Prove that the equation $x^2+y^2+\sin y=0$ defines a unique function $y=f(x)$ in a neighbourhood of $(0,0)$. Prove also that in $x=0$ there's a maxima for $f$.
I tried to do this exercise in two different ways and I'm asking you to tell me if I did something wrong, if the procedure is correct and if I could have done something better.
To prove that the equation defines a unique function $y=f(x)$ I want to use the implicit function theorem with the function $F(x,y)=x^2+y^2+\sin y$.
We have that $F(0,0)=0$ and $F$ is clearly $C^{\infty}$ so we don't have regularity problems. It's easy to verify that $F_y(x,y)=2y+\cos y$ and so $F_y(0,0)=1 \neq 0$.
For the implicit function theorem we have that there exists a unique function $f \colon \mathbb{R} \to \mathbb{R}$ at least defined in a neighbourhood of $0$ such that $y=f(x)$. We also remind that as $F$ is $C^{\infty}$ even $f$ is $C^{\infty}$.
Now we have the two different solutions for the second question, proving that in $x=0$ there is a maxima.
We know from the implicit function theorem that $$f'(x)=-\frac{F_x(x,f(x))}{F_y(x,f(x))}$$ and so $$f'(x)=0$$ which tells us that $x=0$ is a stationary point for $f$. We can now use the chain rule to say that $$f''(x)=-\frac{[F_{xx}(x,f(x))+F_{xy}(x,f(x))f'(x)]F_y(x,f(x))-F_x(x,f(x))[F_{yx}(x,f(x))+F_{yy}(x,f(x))}{F_y(x,f(x))^2}$$ from which $f''(0)<0$ and so $f$ has a maxima in $0$.
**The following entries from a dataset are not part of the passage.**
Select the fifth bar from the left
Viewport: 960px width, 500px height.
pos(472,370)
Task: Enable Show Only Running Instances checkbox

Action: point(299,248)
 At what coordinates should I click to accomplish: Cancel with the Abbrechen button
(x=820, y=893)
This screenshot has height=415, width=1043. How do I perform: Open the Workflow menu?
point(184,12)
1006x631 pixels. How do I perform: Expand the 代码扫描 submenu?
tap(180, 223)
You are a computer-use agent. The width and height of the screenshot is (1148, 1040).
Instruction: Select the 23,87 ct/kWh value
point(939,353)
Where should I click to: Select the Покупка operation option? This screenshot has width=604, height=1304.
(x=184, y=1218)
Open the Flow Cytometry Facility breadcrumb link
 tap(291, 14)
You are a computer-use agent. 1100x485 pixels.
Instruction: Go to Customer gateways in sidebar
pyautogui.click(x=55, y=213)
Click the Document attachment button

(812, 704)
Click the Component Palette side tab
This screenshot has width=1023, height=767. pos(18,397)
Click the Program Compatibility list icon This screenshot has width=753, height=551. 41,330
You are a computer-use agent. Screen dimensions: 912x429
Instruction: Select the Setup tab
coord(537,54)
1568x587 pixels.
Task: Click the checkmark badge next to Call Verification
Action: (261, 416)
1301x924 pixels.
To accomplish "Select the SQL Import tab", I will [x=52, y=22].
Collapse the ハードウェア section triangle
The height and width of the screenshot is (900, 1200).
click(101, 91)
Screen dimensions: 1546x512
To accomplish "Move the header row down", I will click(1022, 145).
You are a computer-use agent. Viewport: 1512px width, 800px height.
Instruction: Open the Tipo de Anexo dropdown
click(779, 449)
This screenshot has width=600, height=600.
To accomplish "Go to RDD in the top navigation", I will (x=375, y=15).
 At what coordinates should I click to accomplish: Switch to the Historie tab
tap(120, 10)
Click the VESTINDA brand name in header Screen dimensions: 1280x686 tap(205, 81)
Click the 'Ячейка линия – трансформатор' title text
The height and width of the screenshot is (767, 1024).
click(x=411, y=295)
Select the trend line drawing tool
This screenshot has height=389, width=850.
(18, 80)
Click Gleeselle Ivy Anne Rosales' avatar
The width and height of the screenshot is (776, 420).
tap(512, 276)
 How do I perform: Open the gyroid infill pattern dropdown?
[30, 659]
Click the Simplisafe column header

We know that $f$ is $C^{\infty}$ so we have that $$f(x)=f(0)+f'(0)x+\frac{f''(0)}{2}x^2+o(x^2)$$ and for what we observed in the first part we have $f(0)=f'(0)=0$. We know also that $F(x,f(x))=0$ and so, by plugging in the last equation the expression we found for $f(x)$ we have that $$x^2+\frac{f''(0)}{2}x^2+o(x^2)=0 \implies f''(0)=-2$$ and so the thesis.
Is it alright? Suggestions?
Your reasoning looks correct to me, and the first idea seems to work fine (I didn't check the details of your computation of the second derivative, though).
I am a little subconscious about the second idea, since little o only makes sense "in the limit" as $x\rightarrow0$. I guess you can make it work, but you would have to be careful to make it rigorous.
In the same spirit, however, I can suggest the following: you know that $f(0)=0$ and that
$$ F(x,f(x))=x^2+(f(x))^2+\sin (f(x))=0 $$ holds in a neighborhood of the origin, correct? In particular, close to $0$ $$ \sin (f(x))=-(x^2+(f(x))^2)<0 $$ so $f(x)$ has to be negative there (otherwise you would reach a contradiction). Therefore, $0$ is a local maximum. Does that make sense?